EXERCISE TEXT:
┄┄┄┄┄┄

Ever thought what it would sound like if jazz were to ever marry Carnatic or Hindustani music? Bengaluru’s world music ensemble, MoonArra, invokes those sensibilities and nails it at that. A fusion of four — Madhuri’s vocals, Karthik Mani’s drums, Jagadeesh Ramanujam’s bass and Prakash Sontakke’s slide guitar — this band is headed to the Tanjazz Festival in Morocco next month.
The four of them have often bumped into each other or played the odd gig since 2002. But it was only in 2009 that they announced themselves as a group and came together, almost like streams. “MoonArra means three streams in Tamil and Malayalam,” they explain, coming together from diverse backgrounds only to make music that speaks to the soul.
“Music is a great connect, as is open mindedness towards all forms. Backgrounds cease to matter when music is a common factor. Diversity is unifying,” says Jagadeesh, about their collective upbringing in the classical that binds them. Describing their sound as “eclectic, progressive yet traditional” the quartet derives inspiration from great masters of all genres and of course, from life within and outside.

┄┄┄┄┄┄

DATA FOR REVIEW:
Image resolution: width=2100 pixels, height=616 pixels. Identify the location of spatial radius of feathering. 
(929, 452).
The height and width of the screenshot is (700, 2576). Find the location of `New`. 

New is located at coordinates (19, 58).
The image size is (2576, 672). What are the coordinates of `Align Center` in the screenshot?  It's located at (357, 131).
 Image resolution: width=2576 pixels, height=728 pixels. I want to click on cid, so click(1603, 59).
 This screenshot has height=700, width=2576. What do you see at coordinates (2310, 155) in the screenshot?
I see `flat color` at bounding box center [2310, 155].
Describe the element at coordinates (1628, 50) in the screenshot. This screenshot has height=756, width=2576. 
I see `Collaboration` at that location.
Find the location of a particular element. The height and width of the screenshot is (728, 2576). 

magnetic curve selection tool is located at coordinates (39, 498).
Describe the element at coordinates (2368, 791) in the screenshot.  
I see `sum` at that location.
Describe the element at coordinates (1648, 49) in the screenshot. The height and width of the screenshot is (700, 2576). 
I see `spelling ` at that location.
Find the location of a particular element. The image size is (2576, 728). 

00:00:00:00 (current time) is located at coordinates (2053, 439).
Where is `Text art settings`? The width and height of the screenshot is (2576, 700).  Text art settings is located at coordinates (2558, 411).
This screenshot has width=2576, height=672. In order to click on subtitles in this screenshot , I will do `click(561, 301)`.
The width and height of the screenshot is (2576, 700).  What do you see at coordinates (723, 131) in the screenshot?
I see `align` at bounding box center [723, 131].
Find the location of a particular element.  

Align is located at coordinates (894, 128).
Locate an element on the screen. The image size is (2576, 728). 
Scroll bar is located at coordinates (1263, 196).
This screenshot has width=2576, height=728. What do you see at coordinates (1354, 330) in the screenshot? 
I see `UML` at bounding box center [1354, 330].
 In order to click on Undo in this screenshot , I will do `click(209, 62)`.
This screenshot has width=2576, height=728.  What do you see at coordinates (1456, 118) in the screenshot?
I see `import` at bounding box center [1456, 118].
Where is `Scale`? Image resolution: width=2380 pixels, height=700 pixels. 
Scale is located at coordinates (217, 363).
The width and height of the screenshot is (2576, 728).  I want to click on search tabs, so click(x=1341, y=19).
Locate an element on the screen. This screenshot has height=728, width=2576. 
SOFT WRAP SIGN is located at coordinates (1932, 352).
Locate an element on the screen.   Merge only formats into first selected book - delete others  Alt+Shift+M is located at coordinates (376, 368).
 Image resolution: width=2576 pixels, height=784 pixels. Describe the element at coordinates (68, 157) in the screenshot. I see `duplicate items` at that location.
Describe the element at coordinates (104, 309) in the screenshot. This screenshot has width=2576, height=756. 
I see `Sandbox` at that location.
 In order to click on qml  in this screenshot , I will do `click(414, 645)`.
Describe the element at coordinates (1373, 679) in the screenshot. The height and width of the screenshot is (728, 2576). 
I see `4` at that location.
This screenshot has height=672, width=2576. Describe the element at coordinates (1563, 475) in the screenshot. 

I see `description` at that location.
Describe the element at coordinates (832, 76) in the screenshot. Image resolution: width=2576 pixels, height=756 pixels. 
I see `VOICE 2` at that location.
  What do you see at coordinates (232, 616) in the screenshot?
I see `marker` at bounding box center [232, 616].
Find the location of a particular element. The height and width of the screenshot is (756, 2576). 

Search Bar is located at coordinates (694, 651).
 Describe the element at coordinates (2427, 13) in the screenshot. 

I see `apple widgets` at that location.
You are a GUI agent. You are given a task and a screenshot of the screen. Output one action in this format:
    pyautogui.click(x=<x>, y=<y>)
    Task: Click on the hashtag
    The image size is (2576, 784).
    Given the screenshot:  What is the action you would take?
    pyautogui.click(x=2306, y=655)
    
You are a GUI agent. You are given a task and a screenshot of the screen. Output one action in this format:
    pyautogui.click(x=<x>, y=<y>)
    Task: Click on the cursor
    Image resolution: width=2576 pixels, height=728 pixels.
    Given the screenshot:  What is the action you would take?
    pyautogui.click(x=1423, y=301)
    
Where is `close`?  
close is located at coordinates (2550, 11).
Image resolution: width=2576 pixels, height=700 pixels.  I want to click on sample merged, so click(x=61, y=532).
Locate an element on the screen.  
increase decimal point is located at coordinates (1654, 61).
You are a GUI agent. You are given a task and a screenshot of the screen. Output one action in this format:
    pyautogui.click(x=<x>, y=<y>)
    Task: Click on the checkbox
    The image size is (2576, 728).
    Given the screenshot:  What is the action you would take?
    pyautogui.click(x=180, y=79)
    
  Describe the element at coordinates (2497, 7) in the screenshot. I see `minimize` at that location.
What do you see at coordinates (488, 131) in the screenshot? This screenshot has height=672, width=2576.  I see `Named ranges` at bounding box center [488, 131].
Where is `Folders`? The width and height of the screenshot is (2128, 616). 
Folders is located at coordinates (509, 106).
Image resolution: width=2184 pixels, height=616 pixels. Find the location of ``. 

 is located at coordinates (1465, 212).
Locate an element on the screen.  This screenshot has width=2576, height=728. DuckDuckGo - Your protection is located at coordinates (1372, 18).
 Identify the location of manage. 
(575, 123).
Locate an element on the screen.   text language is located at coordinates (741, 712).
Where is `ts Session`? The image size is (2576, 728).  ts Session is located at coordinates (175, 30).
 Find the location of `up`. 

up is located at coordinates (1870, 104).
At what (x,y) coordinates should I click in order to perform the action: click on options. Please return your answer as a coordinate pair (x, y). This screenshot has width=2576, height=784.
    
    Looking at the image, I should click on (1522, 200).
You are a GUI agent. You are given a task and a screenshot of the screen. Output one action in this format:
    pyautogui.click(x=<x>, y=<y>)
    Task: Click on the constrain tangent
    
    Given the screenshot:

┄┄┄┄┄┄

REQUIREMENT: Can you rewrite the MoonArra article from "The four of" to "within and outside.", changing "streams" to "rivers" throughout?

THE ANSWER:
The four of them have often bumped into each other or played the odd gig since 2002. But it was only in 2009 that they announced themselves as a group and came together, almost like rivers. “MoonArra means three rivers in Tamil and Malayalam,” they explain, coming together from diverse backgrounds only to make music that speaks to the soul.
“Music is a great connect, as is open mindedness towards all forms. Backgrounds cease to matter when music is a common factor. Diversity is unifying,” says Jagadeesh, about their collective upbringing in the classical that binds them. Describing their sound as “eclectic, progressive yet traditional” the quartet derives inspiration from great masters of all genres and of course, from life within and outside.